Source document >>
Teens in Mozambique with questions about sexual health and HIV can turn to an expert in the same way they communicate with friends or family. A text messaging platform in the African country answers questions young people have about sex and relationships, destigmatizing curiosity about reproductive health.
UNICEF, in partnership with Youth Association Coalizão, the United Nations Population Fund, and the Mozambican government, launched SMS Biz in October 2015; it’s now available in five provinces and boasts over 38,000 users. SMS Biz is built on U-Report, the Ugandan text-based social platform that monitors communities and engages with members about health, education, and sanitation.
Twelve counselors answer questions on the free service. They are members of the youth association between 15 and 24-years-old, the target age group for the text service. (Sixty percent of users on SMS Biz are ages 15 to 19, and 27 percent are ages 20 to 24.)
In Mozambique, 11.5 percent of people ages 15 to 49 are HIV-positive, according to the World Health Organization, and 90 percent of HIV infections are transmitted through sex.
SMS Biz began with eight counselors who staffed the messaging system during the week; explosive growth required the platform to add more counselors and operate on the weekends, too. Staff is trained on how to answer questions and engage with clients thoughtfully, and is monitored by supervisors at all times. If counselors receive reports about sexual abuse, they refer users to a crisis helpline. Counselors are either students or young professionals, and receive a small stipend for their work.
The platform is fielding 400 questions each day, and collects anonymized data about health concerns based on the questions users ask and weekly polls conducted by the service. Data is aggregated and published to illustrate the knowledge and understanding young people have about sexual health and HIV, while providing insight for organizations to better serve communities.
Some of the data surprised aid groups.
“We thought that in urban areas at least knowledge about how to prevent yourself from getting infected or how pregnancy works, was more or less already clarified,” Massimiliano Sani, communication development specialist at UNICEF Mozambique, said in an interview. “But actually we discovered through the type of questions they are sending to the counselors, there are still a lot of misconceptions and lack of knowledge on these issues.”

Excerpted records >>
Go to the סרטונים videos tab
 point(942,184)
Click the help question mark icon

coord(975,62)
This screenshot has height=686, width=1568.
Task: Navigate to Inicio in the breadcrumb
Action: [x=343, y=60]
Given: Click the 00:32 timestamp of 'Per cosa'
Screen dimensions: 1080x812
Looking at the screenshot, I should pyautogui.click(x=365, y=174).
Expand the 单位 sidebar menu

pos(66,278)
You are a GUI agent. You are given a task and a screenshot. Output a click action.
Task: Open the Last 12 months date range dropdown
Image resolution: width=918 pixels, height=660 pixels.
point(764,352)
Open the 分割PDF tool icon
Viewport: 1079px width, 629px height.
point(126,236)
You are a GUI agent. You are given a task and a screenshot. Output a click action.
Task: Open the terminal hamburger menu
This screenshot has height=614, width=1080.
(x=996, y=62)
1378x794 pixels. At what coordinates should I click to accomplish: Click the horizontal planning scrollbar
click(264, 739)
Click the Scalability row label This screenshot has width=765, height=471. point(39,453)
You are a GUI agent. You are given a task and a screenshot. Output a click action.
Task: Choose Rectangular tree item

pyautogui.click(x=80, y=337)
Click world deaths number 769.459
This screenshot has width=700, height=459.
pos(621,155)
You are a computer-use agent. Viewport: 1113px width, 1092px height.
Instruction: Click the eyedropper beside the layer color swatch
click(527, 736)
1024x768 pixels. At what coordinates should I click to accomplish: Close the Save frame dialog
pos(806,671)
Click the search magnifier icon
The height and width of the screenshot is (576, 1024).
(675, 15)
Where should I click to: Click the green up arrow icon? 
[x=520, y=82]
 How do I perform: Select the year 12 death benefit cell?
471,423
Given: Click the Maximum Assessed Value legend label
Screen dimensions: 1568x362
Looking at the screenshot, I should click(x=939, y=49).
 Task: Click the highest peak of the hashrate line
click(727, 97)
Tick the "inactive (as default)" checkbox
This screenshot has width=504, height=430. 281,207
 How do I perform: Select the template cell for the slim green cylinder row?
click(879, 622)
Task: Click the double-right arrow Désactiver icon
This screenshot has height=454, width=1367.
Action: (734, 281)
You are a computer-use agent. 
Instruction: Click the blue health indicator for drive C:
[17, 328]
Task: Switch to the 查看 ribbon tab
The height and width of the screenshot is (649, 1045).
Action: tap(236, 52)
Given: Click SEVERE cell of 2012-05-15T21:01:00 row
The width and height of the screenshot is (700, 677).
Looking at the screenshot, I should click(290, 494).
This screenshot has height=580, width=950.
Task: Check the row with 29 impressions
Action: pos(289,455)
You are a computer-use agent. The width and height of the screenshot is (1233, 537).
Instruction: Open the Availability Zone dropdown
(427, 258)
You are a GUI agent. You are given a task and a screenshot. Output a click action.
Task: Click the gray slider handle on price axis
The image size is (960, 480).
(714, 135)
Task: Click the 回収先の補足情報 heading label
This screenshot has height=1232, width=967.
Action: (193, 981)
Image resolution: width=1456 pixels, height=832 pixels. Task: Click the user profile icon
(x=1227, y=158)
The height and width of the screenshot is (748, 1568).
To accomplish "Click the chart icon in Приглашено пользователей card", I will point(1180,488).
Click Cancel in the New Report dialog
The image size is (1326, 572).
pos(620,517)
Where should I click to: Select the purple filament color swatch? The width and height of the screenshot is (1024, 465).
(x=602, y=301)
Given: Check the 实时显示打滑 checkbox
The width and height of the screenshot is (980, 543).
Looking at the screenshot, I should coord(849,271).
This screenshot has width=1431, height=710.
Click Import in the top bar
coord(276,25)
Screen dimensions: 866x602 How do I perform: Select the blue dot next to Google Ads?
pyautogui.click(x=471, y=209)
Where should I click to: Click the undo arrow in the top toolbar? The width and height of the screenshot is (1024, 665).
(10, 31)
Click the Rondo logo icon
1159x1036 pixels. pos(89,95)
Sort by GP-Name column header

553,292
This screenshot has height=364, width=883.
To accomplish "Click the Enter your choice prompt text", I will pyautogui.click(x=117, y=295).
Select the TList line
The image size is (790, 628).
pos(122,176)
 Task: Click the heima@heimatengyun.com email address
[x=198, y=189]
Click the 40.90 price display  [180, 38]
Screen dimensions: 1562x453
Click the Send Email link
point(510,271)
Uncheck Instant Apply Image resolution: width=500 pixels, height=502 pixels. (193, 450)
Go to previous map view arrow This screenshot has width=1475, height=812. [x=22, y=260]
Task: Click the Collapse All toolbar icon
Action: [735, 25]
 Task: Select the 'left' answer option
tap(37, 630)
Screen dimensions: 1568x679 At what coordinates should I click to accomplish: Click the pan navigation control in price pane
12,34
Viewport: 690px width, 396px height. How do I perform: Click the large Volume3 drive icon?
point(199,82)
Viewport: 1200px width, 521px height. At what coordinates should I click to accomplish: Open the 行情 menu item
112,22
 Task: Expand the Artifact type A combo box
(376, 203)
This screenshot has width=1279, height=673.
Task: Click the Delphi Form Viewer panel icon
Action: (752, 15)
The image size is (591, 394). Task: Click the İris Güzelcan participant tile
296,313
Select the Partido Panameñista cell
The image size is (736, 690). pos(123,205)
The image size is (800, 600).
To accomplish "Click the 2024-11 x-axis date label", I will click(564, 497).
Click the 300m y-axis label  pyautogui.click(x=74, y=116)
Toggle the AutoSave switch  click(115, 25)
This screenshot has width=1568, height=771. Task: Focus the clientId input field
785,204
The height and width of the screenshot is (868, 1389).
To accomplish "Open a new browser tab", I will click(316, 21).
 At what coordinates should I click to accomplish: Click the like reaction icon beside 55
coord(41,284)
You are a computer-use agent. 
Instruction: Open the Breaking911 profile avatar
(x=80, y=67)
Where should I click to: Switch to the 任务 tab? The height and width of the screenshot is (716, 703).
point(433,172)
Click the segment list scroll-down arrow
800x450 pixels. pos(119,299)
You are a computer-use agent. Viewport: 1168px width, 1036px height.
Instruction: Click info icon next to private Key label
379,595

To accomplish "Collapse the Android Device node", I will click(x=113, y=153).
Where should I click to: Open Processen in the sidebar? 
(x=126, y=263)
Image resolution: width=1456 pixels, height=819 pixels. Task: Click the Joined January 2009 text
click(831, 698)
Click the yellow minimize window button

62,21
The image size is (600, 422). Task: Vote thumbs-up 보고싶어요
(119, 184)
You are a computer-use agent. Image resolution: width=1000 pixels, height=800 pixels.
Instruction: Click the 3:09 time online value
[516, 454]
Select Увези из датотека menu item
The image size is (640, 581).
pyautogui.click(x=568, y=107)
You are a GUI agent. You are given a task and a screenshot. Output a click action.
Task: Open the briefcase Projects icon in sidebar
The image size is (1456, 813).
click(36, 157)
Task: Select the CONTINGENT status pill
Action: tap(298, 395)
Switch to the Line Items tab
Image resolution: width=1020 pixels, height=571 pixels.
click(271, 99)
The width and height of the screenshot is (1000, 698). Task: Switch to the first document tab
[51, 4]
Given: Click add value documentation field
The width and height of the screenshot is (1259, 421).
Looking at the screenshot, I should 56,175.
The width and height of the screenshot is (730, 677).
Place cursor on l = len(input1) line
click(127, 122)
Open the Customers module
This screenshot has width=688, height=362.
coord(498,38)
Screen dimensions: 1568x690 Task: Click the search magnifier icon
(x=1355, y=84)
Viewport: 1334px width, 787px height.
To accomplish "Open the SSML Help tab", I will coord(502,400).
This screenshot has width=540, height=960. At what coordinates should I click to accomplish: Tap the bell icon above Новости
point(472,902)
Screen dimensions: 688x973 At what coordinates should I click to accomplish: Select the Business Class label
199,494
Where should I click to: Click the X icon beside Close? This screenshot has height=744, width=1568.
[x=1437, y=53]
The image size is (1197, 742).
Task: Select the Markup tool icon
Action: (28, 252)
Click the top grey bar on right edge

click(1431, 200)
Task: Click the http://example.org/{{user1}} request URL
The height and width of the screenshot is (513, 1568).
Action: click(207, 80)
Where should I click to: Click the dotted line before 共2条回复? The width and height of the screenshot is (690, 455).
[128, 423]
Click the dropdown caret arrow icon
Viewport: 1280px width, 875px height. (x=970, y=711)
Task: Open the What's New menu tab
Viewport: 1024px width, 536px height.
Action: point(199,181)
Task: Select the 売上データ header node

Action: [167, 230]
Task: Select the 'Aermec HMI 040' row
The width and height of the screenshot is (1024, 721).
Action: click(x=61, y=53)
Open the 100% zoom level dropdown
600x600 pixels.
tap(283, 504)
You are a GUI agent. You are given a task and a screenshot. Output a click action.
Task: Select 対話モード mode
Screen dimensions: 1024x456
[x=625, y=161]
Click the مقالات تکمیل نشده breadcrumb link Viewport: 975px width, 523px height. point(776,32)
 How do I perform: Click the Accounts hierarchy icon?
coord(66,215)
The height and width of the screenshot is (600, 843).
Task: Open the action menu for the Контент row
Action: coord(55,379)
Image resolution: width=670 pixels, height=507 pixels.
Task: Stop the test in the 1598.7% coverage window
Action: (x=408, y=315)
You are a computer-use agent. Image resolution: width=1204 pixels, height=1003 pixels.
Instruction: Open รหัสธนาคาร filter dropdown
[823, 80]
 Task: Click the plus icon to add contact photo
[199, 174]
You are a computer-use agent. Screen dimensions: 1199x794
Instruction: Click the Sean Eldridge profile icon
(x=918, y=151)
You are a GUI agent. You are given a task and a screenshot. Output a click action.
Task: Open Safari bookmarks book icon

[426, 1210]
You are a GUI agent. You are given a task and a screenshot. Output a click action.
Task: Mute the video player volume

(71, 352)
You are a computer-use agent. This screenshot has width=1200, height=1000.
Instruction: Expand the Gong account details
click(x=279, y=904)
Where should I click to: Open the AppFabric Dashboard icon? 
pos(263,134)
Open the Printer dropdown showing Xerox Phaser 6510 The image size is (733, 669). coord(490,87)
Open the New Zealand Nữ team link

Exercise brief >>
Using the article on SMS Biz, state the month and year the text messaging service was launched.

Finished task >>
October 2015